I personally would not mention a lot of these other good pseudo-flamenco guitarists in the same breath as them. Their dazzling chops serve up nothing interesting IMO. It's all about the music itself. YMMV.
I have a number of Romeros record but don't remember the labels. I have tended to buy the artist without emphasis on the label; even though I'm well aware of varying sound quality-and very much appreciative good recordings.
When I was in music school it was difficult-to-impossible to find Romero fans in the guitar department of either our school or the private school nearby who thought highly of the Romeros, FWIW. But I know younger players who think the world of Pepe and Angel.
And Elvis's voice one of the finest;imho. Are there any with that caliber voice today--male or female? "None" that I know of,I'll say it again,-none.... Patsy Cline + Jim Reeves had great voices too. I find too many popular females of the last 20 yrs have been 'screamers'. Yuck. the men have been better (naturally :-).

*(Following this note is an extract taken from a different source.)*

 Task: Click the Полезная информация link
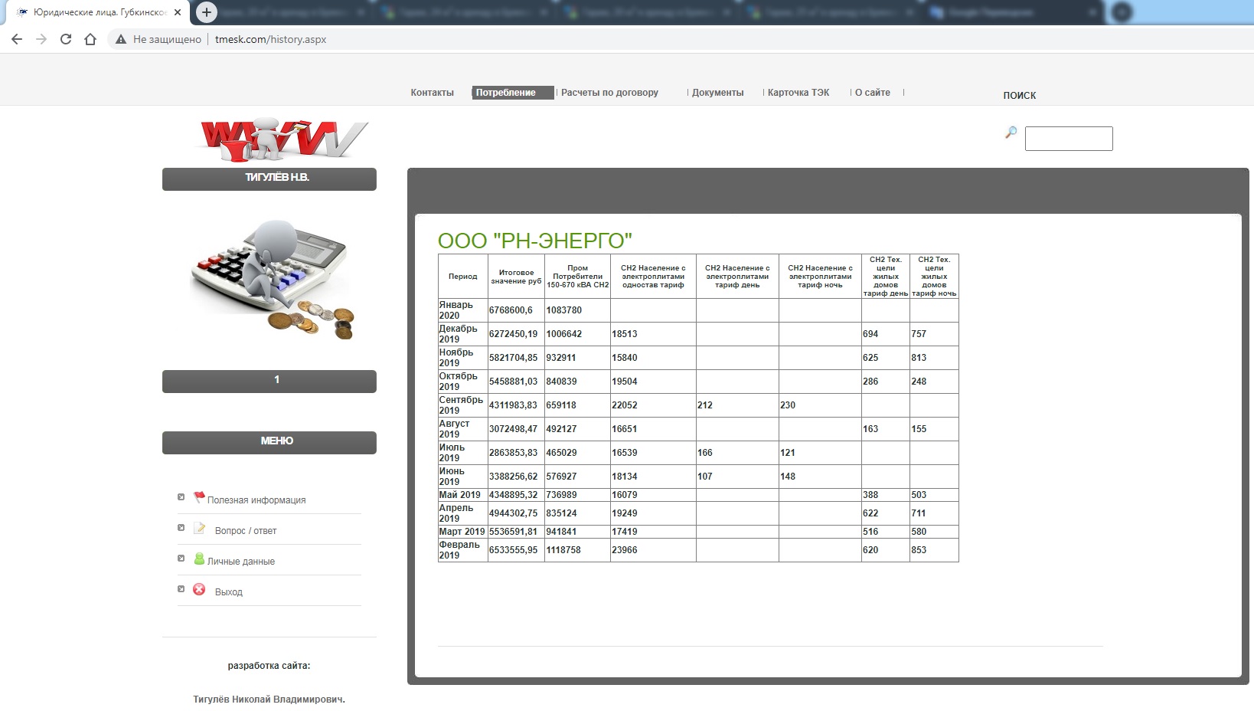(x=256, y=500)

The difference is that being a good singer used to be a ticket to stardom. Nowadays you might get a star who is also a good singer but its the overall bling and charisma that matters most.

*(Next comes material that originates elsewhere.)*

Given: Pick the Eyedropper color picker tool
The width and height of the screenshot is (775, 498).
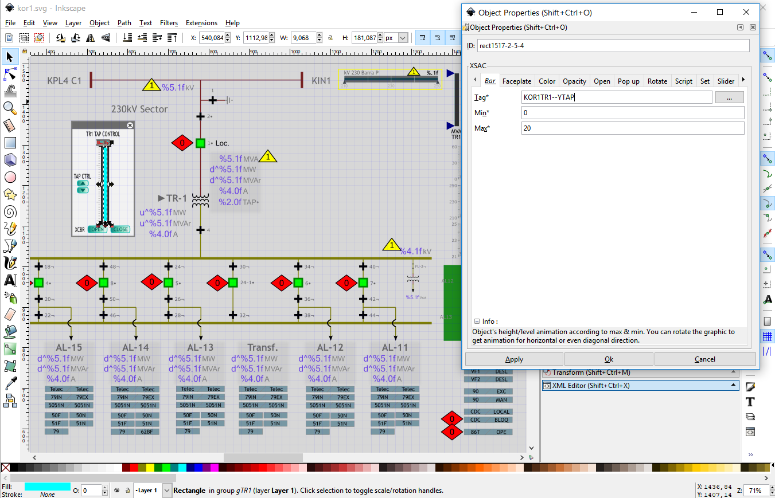Looking at the screenshot, I should (10, 383).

ELvis got his break because he was a white guy who would appeal to the masses in his day. There were many others singing similar music prior that were not as successful commercially. SO really Elvis rode an early wave of pop stardom much like many do today, except today's pop music is much different.
Jim Reeves is almost in a class by himself in terms of longevity, mass appeal and charisma rooted mainly in his vocal abilities, at least from where I stand. Part of that is the timeless appeal of the songs of their day that he and the others mentioned sang. We'll see how well most of the pop stars of today are remembered 50-100 years from now. Some may retain a following but most will be forgotten as has always been the case.

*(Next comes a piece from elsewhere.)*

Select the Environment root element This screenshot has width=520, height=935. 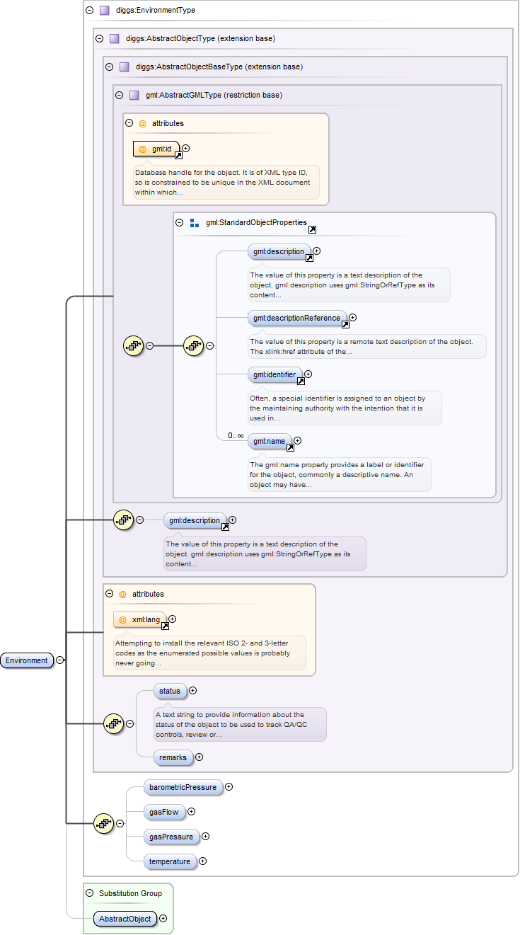(x=27, y=660)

Schubert, you give me too much credit but I thank you. Ptss, I think Pepe is a great player for concertos but he makes a sound with his thumbnail which I just cannot stand. I can even pick this sound out on the car radio when I don't know who the player is. So I can't listen to his solo playing for the most part. I have heard tracks of Angel playing solo which I liked. They are not among my favorite players (Segovia, Bream, Williams, Oscar Ghighlia, Eliot Fisk, Manuel Barrueco of the older set, and Jorge Caballero, Lorenzo Michele and Ana Vidovic from the younger generation).
I'm fan of modern school of classical guitar and like the following current classical artists: Jason Vieaux Ana Vidovic Modern classical guitar school allowes free and comfortable placement of the right hand oppose to Segovia's school of placing it perpendicular to strings thus allowing better possibilities to get clean notes.
For latin and flamenco, I'd pick Steve Stevens(who was performing with Billy Idol) Gerrardo Nunez from los jovenos flamencos (sorry no spanish keyboard for the right spelling) Gipsy Kings -- great gipsy/flamenco acoustic band
Here's one that although it isn't a stereotypical Flamenco/Classical recording I find it interesting, and more importantly, good enough to be included in a guitar thread! Vocalist (Jazz?) Cyrille Aimee's latest; 'It's A Good Day' features her unique band, made up of bass, perc, and 3 gtrs. The gtr players are said to be a Brazilean, a gypsy, and a Jazz player. Good record!
Mapman,I agree about the timeless appeal of the songs being a factor with Jim (but I thought his voice and presentation could make most any song acceptable); and the loss of that in today's contemporary music I think guarantees your right- that most songs and singers will be fairly soon forgotten. Hopefully the 'screamers' first. Yuck.